The obstacles to getting off the streets are different for each individual. Mental health and a criminal record have been obstacles for C.R. to get housing and hold down a job. Julie has health problems that she said have led to multiple surgeries. She said her doctors say she is well enough to work, but many places don’t want to hire someone who requires extensive time off for visits to doctors.

Drug and alcohol addiction are often an impediment for the homeless as well.

“This is not where we wanted to end up,” Julie said.

Starting a conversation

Nothing prevents Austin police from approaching homeless people staying under the overpass at Pack Saddle Pass and Manchaca Road.

Officers can intervene and make arrests if they see criminal activity taking place, such as open drug use or a brawl.

But if officers simply try to start a conversation, a homeless person can ignore them or tell them to go away.

That would change under the pilot program because police would be permitted to detain anyone staying under the bridge for trespassing.

“This is not the intent of Austin Police Department to criminalize the homeless, but actually just to use it as a tool to have a conversation in a legal way and to be on the property to address not only the homeless but those who prey on the homeless in that area,” Assistant Police Chief Troy Gay told the City Council in December.

At that meeting, Kitchen was calling for the pilot program to be approved outright. However, after council members began questioning the intent of the program, Kitchen asked for the council to approve just the first step, beginning negotiations with TxDOT to authorize Austin police to enforce trespassing laws at the overpass.

It was approved 7-0-3, with Casar, Ora Houston and Sabino “Pio” Renteria abstaining. Council Member Delia Garza was not on the dais at the time of the 12:26 a.m. vote.

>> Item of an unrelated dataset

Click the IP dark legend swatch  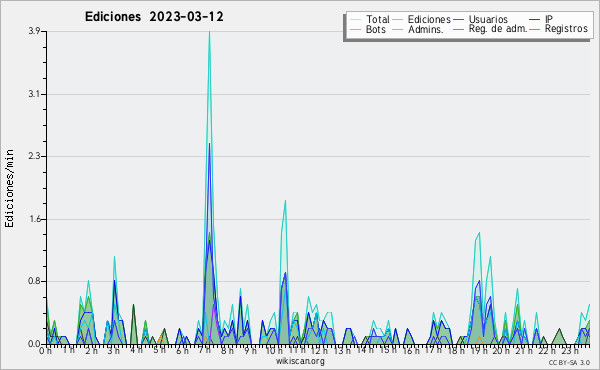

VISIT VOTETRACKER: See how your Austin City Council member voted on other key issues

Mark Hilbelink, the head pastor of Sunrise Community Church, which is on Manchaca Road just south of Ben White Boulevard, called the program “misguided.”

Hilbelink said the increase in homeless people at the overpass has been overstated, pointing to a point-in-time homeless population count ECHO conducted last year that showed the number of homeless people in Kitchen’s district as relatively flat at 40 people in 2017, one fewer than in 2016.

“This is not really a solution. It is more of a persecution,” Hilbelink said. “Even if what they do is responsible, it will still scare the heck out of people.”